Ces papiers d'Amérique(s) sont aussi à leur manière les papiers d'un jour.

Un journal, peut-être ? Un carnet, plus sûrement. Des notes et des impressions. Des textes gouvernés par la circonstance. Improvisés quand il faut. Mal écrits souvent, à la hâte ou sur le vif.

D’une intention encore mal éclaircie. Ils (se) cherchent moins quelque patronage littéraire qu'à découvrir cette intention.

Des papiers, encore. Drôle de matière. Moins emblème que dissonance, lorsqu’on les mesure à leurs ponctuations numériques. Il arrive toutefois qu'ils s’accordent avec le sens qu'ils possèdent en langue anglaise. Ils (re)deviennent alors une catégorie du discours.

Ce sont généralement plutôt des brèves, des citations ou des gloses. Des bouts d'expérience, qui deviennent par accident métaphores. Des morceaux d'actualité. Et pour tout dire, les digressions y occupent le centre.

Les dates qui leur répondent, aléatoires ou affectives, ne tiennent elles-mêmes que de fendre un peu des événements de nature très diverse, intimes ou publics, quelconques - incertains.

Pour l'essentiel, tout y est vu d'ici.

dimanche 4 juin 2017

SANS IDENTITÉ PRÉCISE


Cette tirade en forme de réponse, et de déplacement, de l’un des personnages de Victoires (Leméac / Actes Sud, 2017) de Wajdi Mouawad : « Aujourd’hui, en 1987, au Québec, on m’écrase avec le mot “identité”. On m’écrase avec ce mot parce qu’on veut que je décrète qui je suis. […] Si j’ai voulu entrer dans une école de théâtre, c’est peut-être, justement, parce que je suis sans identité précise. » (p. 97).
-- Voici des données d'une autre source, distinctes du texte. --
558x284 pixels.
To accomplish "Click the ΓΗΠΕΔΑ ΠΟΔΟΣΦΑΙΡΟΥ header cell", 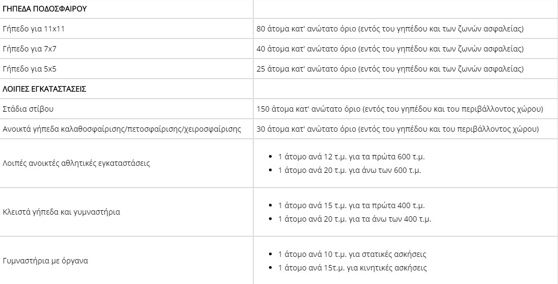I will (126, 9).
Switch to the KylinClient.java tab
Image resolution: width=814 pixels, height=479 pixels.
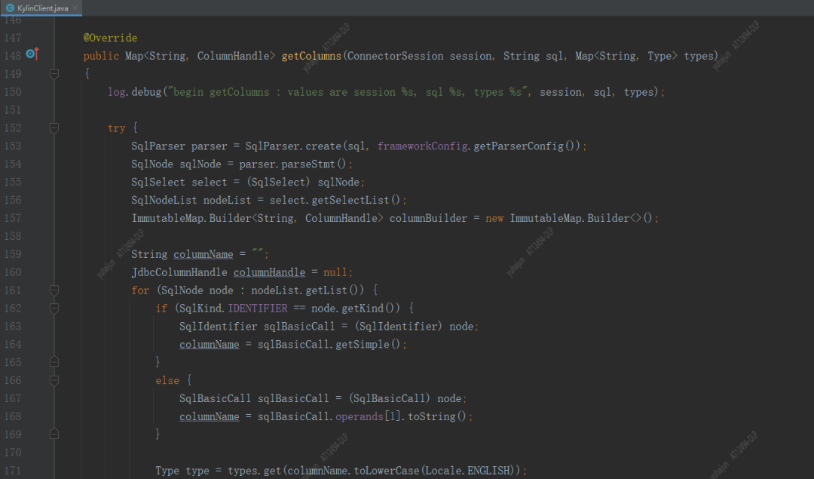pos(42,8)
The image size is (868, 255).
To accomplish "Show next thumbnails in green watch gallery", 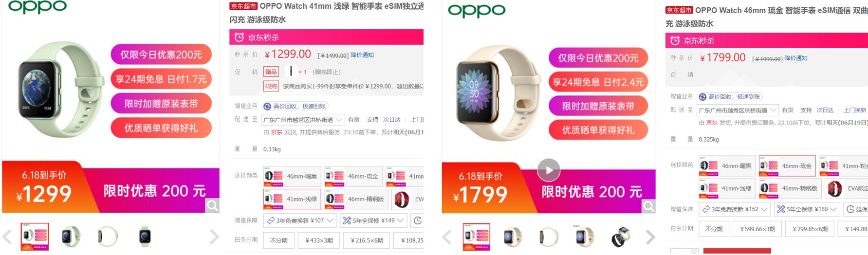I will pyautogui.click(x=214, y=237).
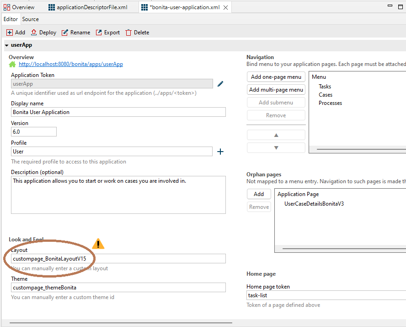Click the Add toolbar icon
Image resolution: width=406 pixels, height=327 pixels.
tap(10, 33)
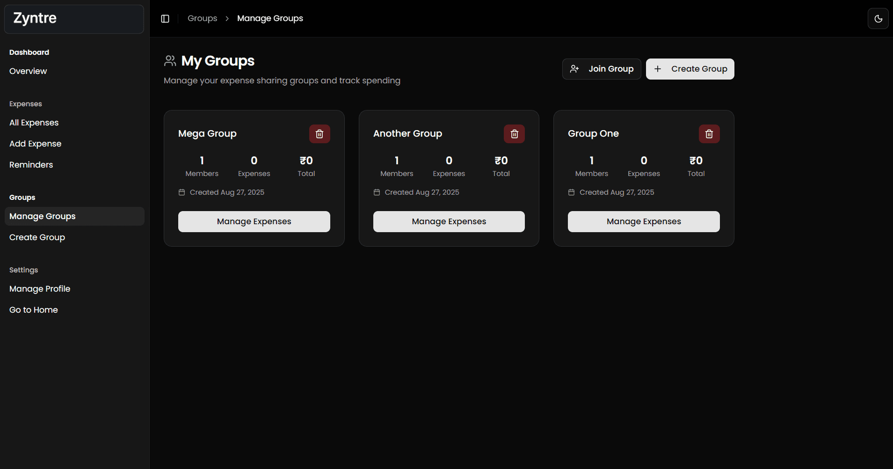Click the Groups breadcrumb link
Screen dimensions: 893x469
click(202, 18)
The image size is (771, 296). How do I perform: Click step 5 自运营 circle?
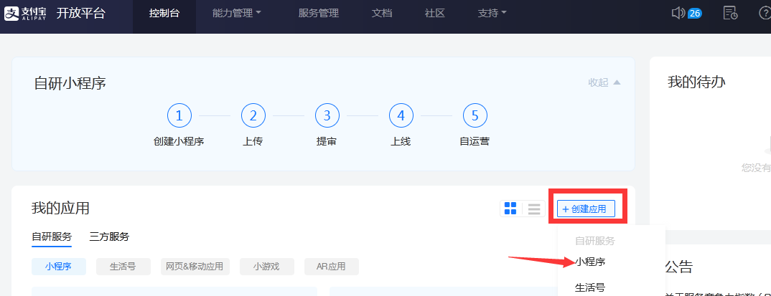(475, 116)
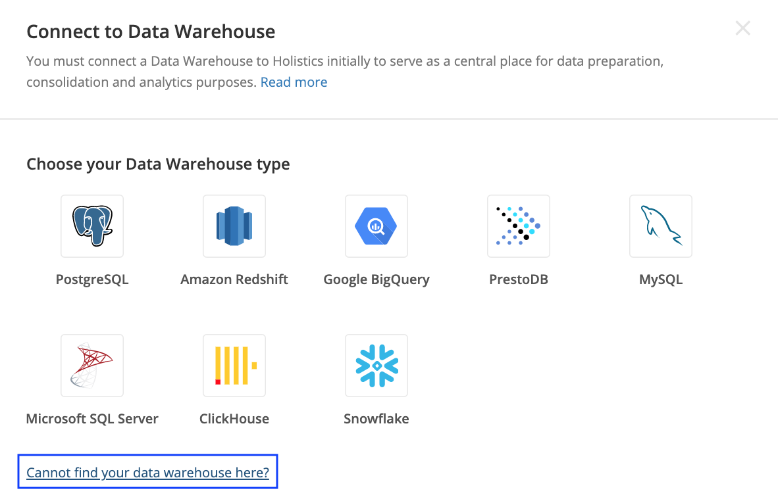Screen dimensions: 778x501
Task: Close the Connect to Data Warehouse dialog
Action: tap(742, 28)
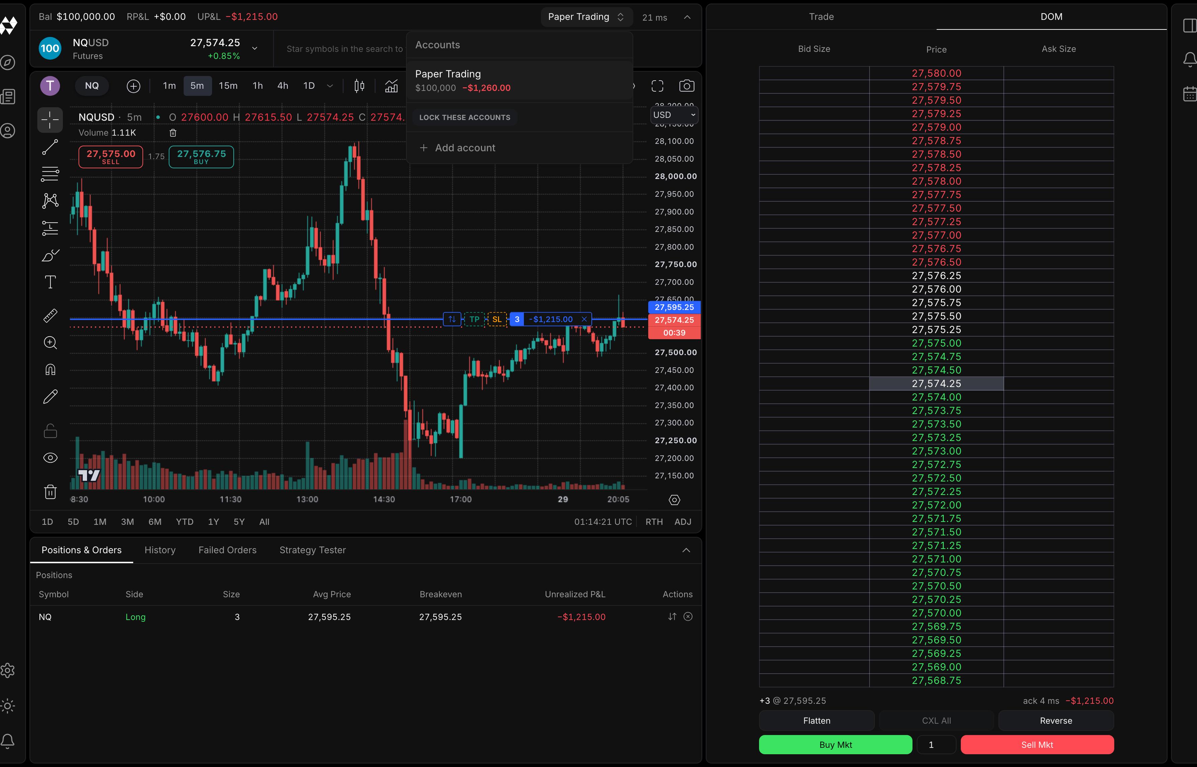Click the magnet mode icon
The image size is (1197, 767).
[50, 370]
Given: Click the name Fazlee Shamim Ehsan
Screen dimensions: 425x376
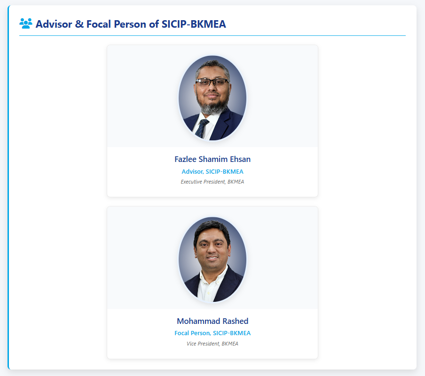Looking at the screenshot, I should coord(213,159).
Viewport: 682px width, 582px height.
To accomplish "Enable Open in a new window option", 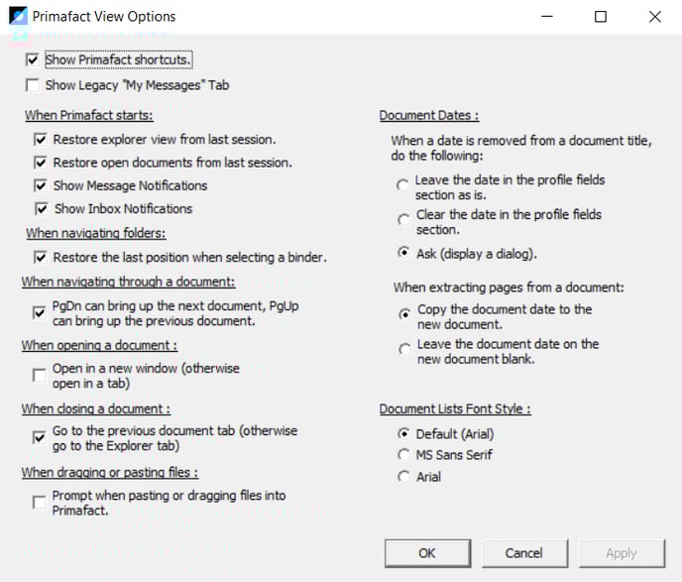I will (x=40, y=376).
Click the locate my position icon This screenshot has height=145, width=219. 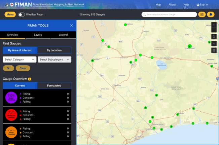tap(214, 43)
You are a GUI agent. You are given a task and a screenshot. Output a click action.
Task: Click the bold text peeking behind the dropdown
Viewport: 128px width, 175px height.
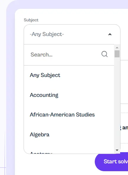coord(124,128)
Contre les obsessions et les réflexes de l’historiographie littéraire nationale. Et l’auteur, dix ans plus tôt signataire par ailleurs du manifeste « Pour une “littérature-monde” en français* » y est revenu à plusieurs reprises. Bien sûr qu’il a plus d’un pied dans cette province, ne serait-ce que par la mise en écoute dramaturgique de la langue ; mais quelques pages plus loin, dans la bouche d’un autre personnage : « Cavité, chambre des miroirs, où se trouve peut-être cela que vous appelez, vous, l’identité. Elle atteinte, tout s’éteint. Le reste est chemin » (p. 99). Et c’est la clôture de la pièce. L’identité renvoyée au « vous » et fatalement irréductible au cliché du « nous autres ». De la cavité à la caverne de Platon, et Mouawad retraverse fréquemment cette allégorie antique, si identité il y a, la seule qui vaille se révèle inséparable de « l’élan de la vie » (p. 98) qui constitue le fil tragique. Elle désigne ce reste qui est chemin, parce qu’elle est conçue en devenir.